Sometimes we get lulled into believing that if we know something that someone else doesn't know, that makes us special, or somehow more valuable. Really, the knowledge may be special, but we are still no more, or less, important than anyone else. In fact, if we hold that knowledge to ourselves, it may end up being detrimental to our environment--whether this is a special knowledge of how things work on the job, or an understanding of an item of Scripture. It's easy to think that, as long as I hold this knowledge to myself, they can never fire me, but, if the day comes when that knowledge is desperately needed, and you are on vacation, you might just get fired.
Sometimes that 'special knowledge' is flawed, anyway. I know of a church that teaches that if you really understand Scripture, then you will know where God came from. There is some truth to that, but the Scripture verse that they use is Habakkuk 3:3, which reads, in part, "God came from Teman..." Of course, God always was, and, even if God did have His origin in someplace called Teman, what does that mean to us? nothing, really, because we have no way of knowing where that was... But a little research shows that Teman was a city built by (or at least named for) one of the grandsons of Esau (also known as Edom). In Genesis 36 it tells us about the man Teman (or Duke Teman). In Jeremiah 49, we find that God was displeased with the inhabitants of Teman--so much so that He was going to utterly destroy the city. Amos 1 corroborates this account, as does Obadiah 1. So, in Habakkuk, God is returning from the destruction of the city of Teman. This could make for an interesting tongue-in-cheek Bible trivia question, "Where does the Bible say God came from?" along with, "Who cut Samson's hair?" (most people will say Delilah, but she didn't).
There is another religious organization that teaches that there were actually five crucifixions on Good Friday--Matthew 27 says that there were two thieves, and Luke 23 says there were two malefactors (or criminals). They say that you shouldn't assume that the two thieves in Matthew are the same men that are mentioned in Luke. I say you shouldn't assume that they are not... They are adamant that, while a thief is a malefactor, a malefactor is not necessarily a thief. I will concede that point, but, if there were two thieves, and two criminals who were not thieves (murderers, seditionists, heretics, or whatever), then that would have made a total of four malefactors; Luke clearly says that there were two. Only two. (In the Bill Cosby version of the Great Flood story, that's what Noah kept telling the rabbits, "Only two.") If the two malefactors in Luke were not the two thieves in Matthew, then Luke must not have been able to count...

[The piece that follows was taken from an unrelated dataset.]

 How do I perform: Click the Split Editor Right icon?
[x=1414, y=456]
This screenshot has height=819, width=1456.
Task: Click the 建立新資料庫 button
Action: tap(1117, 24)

There is also a philosophy floating around that the books of Ezra and Nehemiah, even though both describe rebuilding the Temple at the end of the Captivity (a period of time when the Israelites were held captive in Babylon), are actually talking about two separate events--that the temple was actually rebuilt twice. Odd that the destruction of the Temple in between the two accounts is not mentioned... Does this mean that the Ezra mentioned in the book of Nehemiah is a different Ezra than the one that wrote the book of Ezra? Is the Nehemiah mentioned in Ezra a different Nehemiah than the one that wrote the book of Nehemiah? Is the King Artaxerxes mentioned in the book of Ezra a different Artaxerxes than the one mentioned in Nehemiah? Now, Ezra 4 does indicate that they were working on building the Temple during the reign of Artaxerxes, but were forced to stop building until the reign of King Darius, while Nehemiah says that they started building the Temple during the reign of Artaxerxes, and doesn't mention the work being stopped, or King Darius taking the throne. Later on in Ezra, though, in Chapter 7, it specifically mentions the seventh year of King Artaxerxes (why are we talking about him again, after talking about King Darius succeeding him? Maybe there really were two kings referred to by the Jews as Artaxerxes, but, considering that Ezra would presumably then include both of them, that would indicate at least some overlap between Ezra and Nehemiah--but I think it is probably just that Ezra got ahead of himself, and backtracked his narrative into Artaxerxes' reign), and Nehemiah starts out "in the twentieth year." In the twentieth year of what? Well, Nehemiah 2:1 says that it was the twentieth year of Artaxerxes; that would be after the seventh year of Artaxerxes, mentioned in Ezra, but before the second year of Darius, also mentioned in Ezra. So, Nehemiah covers a shorter time period that Ezra, but Nehemiah's timeline is completely included within Ezra's timeline. That makes it unlikely that Ezra and Nehemiah are describing separate events, only that Ezra is including a lot of details that Nehemiah does not.